The last few days have been a bit tricky. Mike ended his birthday by calling an ambulance as he couldn’t breathe. He had already discovered that his HB had been 8.5 (85) the day before and he reasoned that was the cause of his problems. As it was almost midnight, Mike went off to the hospital alone. It took him over seven hours to convince them he needed a transfusion, but they eventually gave in. After the transfusion he was discharged and safely back in his own bed by Saturday evening.
Today he was due into the day case for his immunoglobulins so we were up at 3 a.m. to set up the dialysis machine and get the process over before the appointed time. I duly delivered him to day case on time and made the 20 minute walk home. It was while I was walking Toni that I got a call to say they were admitting him, his breathlessness was a real concern and his infection markers were up. I rushed over with his night clothes etc. only to find him on oxygen, arguing that he didn’t want to die in hospital.

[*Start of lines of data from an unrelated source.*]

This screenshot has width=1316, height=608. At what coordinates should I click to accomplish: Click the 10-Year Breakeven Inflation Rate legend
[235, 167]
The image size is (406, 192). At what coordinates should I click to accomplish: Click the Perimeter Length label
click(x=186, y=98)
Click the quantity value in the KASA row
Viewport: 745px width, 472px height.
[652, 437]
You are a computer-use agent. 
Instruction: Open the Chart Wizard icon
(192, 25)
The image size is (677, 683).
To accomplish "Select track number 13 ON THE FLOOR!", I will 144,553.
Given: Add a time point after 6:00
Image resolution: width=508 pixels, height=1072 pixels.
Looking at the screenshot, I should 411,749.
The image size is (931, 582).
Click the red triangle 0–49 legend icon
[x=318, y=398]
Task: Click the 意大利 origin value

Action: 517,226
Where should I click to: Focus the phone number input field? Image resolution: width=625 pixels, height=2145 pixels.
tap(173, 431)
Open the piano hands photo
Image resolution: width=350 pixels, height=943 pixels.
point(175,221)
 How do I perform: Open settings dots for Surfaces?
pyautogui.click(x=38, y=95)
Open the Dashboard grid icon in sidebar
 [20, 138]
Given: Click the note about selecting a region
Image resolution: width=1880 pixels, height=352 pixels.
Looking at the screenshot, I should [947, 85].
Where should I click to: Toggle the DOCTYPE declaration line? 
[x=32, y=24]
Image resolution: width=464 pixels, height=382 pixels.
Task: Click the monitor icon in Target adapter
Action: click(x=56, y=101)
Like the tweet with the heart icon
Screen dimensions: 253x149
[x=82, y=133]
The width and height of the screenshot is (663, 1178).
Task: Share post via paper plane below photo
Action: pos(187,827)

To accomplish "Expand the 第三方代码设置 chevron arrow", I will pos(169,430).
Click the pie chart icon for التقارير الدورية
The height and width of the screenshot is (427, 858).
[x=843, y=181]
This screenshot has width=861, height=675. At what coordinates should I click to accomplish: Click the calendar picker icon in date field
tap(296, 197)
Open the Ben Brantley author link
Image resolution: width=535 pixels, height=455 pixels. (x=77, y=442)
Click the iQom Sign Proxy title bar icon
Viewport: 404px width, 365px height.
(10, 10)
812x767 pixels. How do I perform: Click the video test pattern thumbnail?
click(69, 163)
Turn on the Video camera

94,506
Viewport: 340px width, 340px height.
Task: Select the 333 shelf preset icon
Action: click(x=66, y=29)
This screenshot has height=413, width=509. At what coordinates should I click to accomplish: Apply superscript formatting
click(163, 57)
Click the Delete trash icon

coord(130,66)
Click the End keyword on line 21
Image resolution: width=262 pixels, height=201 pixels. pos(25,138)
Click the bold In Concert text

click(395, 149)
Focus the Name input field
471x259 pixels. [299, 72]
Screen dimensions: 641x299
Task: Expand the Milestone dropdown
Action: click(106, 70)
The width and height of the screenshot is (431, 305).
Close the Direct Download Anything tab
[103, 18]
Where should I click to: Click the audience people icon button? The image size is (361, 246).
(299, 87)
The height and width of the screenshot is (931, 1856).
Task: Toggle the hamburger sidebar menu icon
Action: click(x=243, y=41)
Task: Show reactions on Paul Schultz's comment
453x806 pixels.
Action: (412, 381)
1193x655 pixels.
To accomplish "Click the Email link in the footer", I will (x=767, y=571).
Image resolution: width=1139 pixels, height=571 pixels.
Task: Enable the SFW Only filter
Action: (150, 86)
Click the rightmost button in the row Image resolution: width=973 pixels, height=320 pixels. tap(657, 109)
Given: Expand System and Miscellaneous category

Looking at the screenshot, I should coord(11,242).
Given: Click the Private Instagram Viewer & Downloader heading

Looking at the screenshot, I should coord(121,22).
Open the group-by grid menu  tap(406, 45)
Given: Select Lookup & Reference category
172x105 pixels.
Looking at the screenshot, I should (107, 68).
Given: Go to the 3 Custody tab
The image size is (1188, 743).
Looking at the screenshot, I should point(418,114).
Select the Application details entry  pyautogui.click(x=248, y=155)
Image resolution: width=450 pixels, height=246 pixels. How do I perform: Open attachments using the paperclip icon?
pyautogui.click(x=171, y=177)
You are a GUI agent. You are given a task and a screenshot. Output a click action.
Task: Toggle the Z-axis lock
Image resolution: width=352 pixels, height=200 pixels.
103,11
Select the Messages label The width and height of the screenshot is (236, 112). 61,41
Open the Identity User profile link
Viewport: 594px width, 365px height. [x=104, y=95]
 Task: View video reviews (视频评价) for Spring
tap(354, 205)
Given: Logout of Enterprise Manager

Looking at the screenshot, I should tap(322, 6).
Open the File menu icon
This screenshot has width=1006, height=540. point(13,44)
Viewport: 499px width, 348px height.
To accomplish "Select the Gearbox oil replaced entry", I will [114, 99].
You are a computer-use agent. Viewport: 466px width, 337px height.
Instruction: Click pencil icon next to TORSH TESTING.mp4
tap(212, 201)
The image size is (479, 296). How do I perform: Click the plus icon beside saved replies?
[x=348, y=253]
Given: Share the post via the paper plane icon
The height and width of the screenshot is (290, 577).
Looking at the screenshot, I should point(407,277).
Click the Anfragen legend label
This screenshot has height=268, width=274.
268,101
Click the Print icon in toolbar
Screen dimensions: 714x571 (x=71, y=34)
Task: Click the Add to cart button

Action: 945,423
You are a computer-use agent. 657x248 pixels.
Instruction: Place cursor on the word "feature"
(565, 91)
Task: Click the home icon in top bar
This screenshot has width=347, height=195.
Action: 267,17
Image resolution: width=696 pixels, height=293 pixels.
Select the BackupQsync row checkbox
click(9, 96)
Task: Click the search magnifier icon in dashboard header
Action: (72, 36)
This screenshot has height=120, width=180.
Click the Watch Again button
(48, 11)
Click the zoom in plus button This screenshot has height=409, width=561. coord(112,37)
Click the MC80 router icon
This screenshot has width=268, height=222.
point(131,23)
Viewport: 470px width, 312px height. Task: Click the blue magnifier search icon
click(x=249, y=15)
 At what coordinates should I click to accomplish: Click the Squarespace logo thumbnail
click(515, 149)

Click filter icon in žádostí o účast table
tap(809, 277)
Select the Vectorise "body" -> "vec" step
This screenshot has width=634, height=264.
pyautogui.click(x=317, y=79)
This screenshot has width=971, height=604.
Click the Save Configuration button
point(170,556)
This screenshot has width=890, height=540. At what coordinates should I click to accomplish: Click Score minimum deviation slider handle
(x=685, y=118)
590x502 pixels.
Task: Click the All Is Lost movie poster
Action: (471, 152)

I won’t bore with you with all the back and forth discussions, needless to say Mike is now on ward, but only after he got his DNR, the last thing he wants is to find himself with an infection on ICU, unable to say no more please. To be honest, every time he goes into hospital he catches something, he even got Norovirus when he went in for his bone marrow biopsy. Tomorrow they will give him platelets, and drain his chest again. The hope is that Mike will gain enough time to sort out the loose ends that are bothering him.
I am having a bad day. Even before Mike starting discussing his funeral plans I was emotional and tearful. I have been spending too much time looking at old photographs of Mike, photos taken just after we met, photos of holidays together, photos of our wedding. Time takes its toll on us all, but the it isn’t just time that has stolen away his youthful appearance. Mike is a shadow of himself both physically and mentally. He no longer laughs the way he once did, he doesn’t laugh at all. He no longer says he loves me, he can barely look at me these days. I can read the anger and frustration in his face, he has every right to be cross with life, I just wish that anger didn’t spill over onto me.
A question to you all. Should I continue to write this blog detailing the last few months or should I leave it unfinished?